The 12-year-old female kangaroo died in a zoo in Fuzhou, the capital of Fujian province, over a month ago. But the news surfaced only this week, when a local newspaper, The Haixia Metropolis News, described zookeepers’ shock at finding it with a smashed foot, hobbled and listless, after at least one visitor apparently threw stones in an attempt to make it jump.

“Some of us saw visitors throwing stones, and an attendant went out to stop it, but the visitors denied doing it,” a veterinarian at the zoo, who gave only her surname, Chen, told The Paper, a Shanghai-based news website.

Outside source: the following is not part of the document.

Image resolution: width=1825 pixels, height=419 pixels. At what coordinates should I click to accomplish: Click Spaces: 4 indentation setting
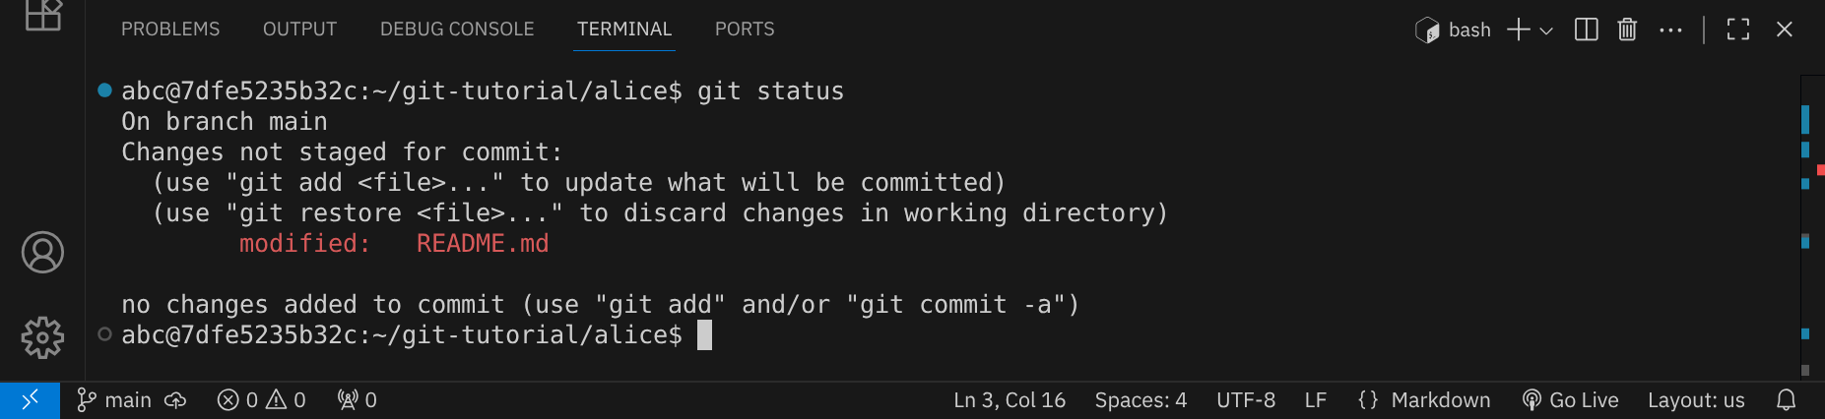tap(1141, 399)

A veterinarian cleaned and treated the kangaroo’s injured foot. But a few days later, it died suddenly from profuse internal bleeding. The zoo believes the bleeding was caused by undetected injuries from the stones.

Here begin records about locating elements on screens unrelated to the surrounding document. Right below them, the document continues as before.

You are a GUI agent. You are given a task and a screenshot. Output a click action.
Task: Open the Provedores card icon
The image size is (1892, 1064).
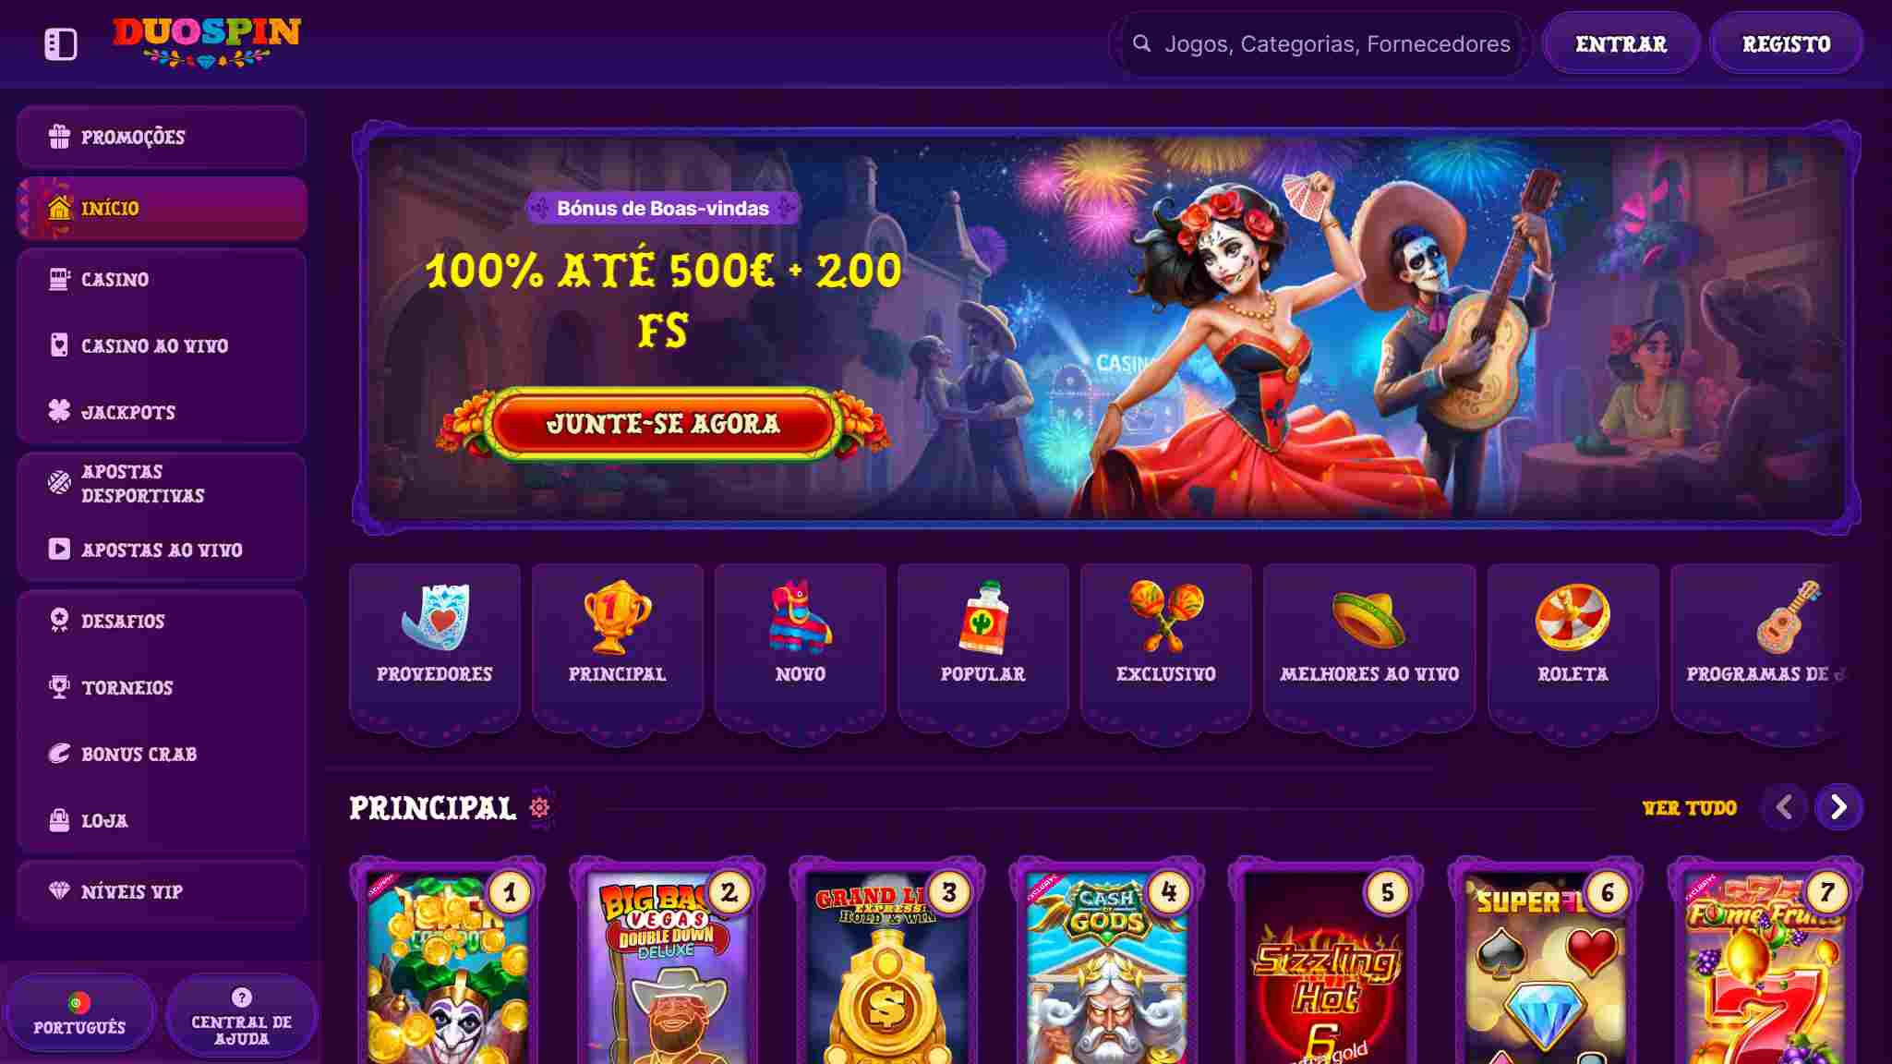(435, 616)
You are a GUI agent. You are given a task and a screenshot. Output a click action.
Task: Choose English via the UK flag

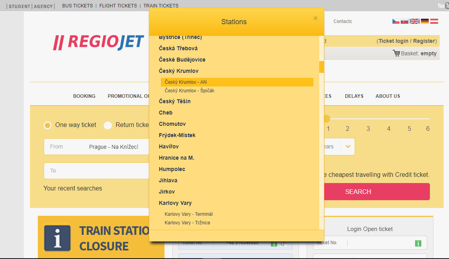point(415,21)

“It showed that it was in deep pain,” the veterinarian said. “But it wasn’t clear where the pain was.”

Even then, the stones kept coming. After that attack, a 5-year-old kangaroo was injured at the same zoo when visitors struck it with rocks, the news reports said.

“Some adults see the kangaroos sleeping and then pick up rocks to throw at them,” one of the Fuzhou zoo attendants said, according to The Haixia Metropolis News. “After we cleared the display area of rocks, they went to find them elsewhere.”

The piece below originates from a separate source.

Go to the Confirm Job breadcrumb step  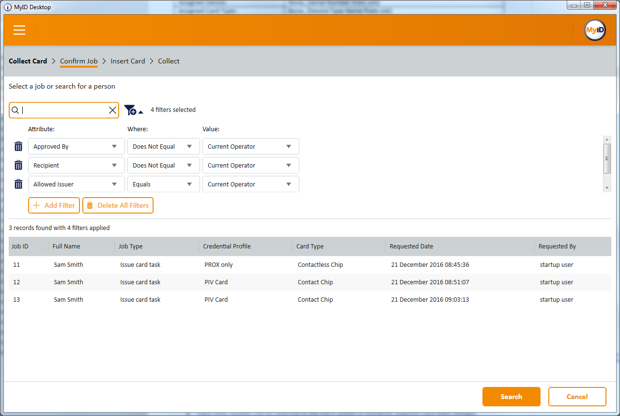click(x=78, y=61)
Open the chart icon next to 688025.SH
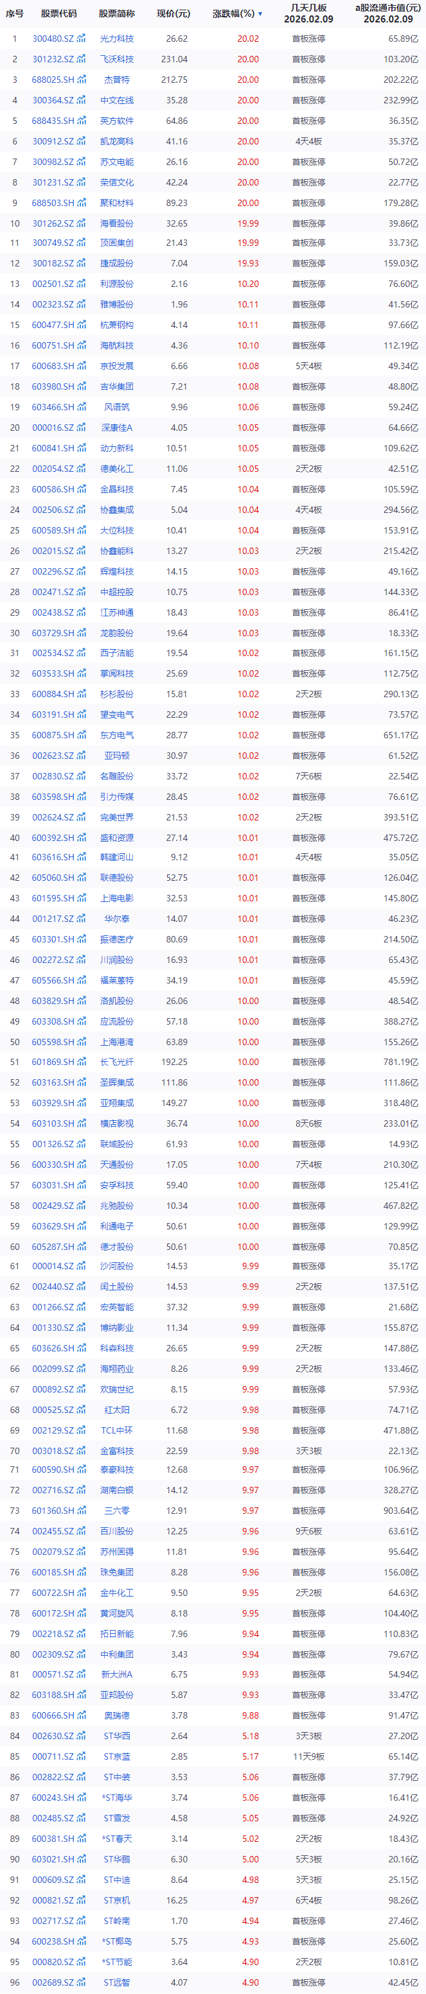 click(x=81, y=80)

The Fuzhou episodes come at a time of chilly relations between China and Australia and debate over the reach of the Chinese Communist Party in Australian society. There was no suggestion, though, that antipathy toward Australia was in any way involved.

Many Chinese zoos have long been cramped, barren places for animals. But in larger cities many have been trying to improve conditions, reflecting growing public anxiety about mistreatment.

Public fury erupted in 2003 when a university student in Beijing threw sulfuric acid on bears in the city’s main zoo. In 2016, a polar bear kept in a mall in southern China attracted a wave of sympathy for its lonely existence. Staff members at the Fuzhou zoo said visitors had been known to throw rocks at other animals, including ostriches, The Haixia Metropolis News reported.

The news of the kangaroo’s death unleashed a burst of dismay about how animals in China’s zoos are treated, and especially some visitors’ habit of lobbing objects and food to attract animals’ attention. The Haixia Metropolis News said Friday that it had been inundated with angry public comments about the kangaroo’s death.

The Ningbo Daily, another eastern Chinese newspaper, said the Fuzhou zoo’s promise to install more security cameras was treating the symptoms, not the cause.

“Under cameras, many people will consciously rein in their behavior,” an article in Friday’s edition of the paper said. “But there is still much work to be done to fundamentally change the small number of visitors to zoos who harm and abuse animals.”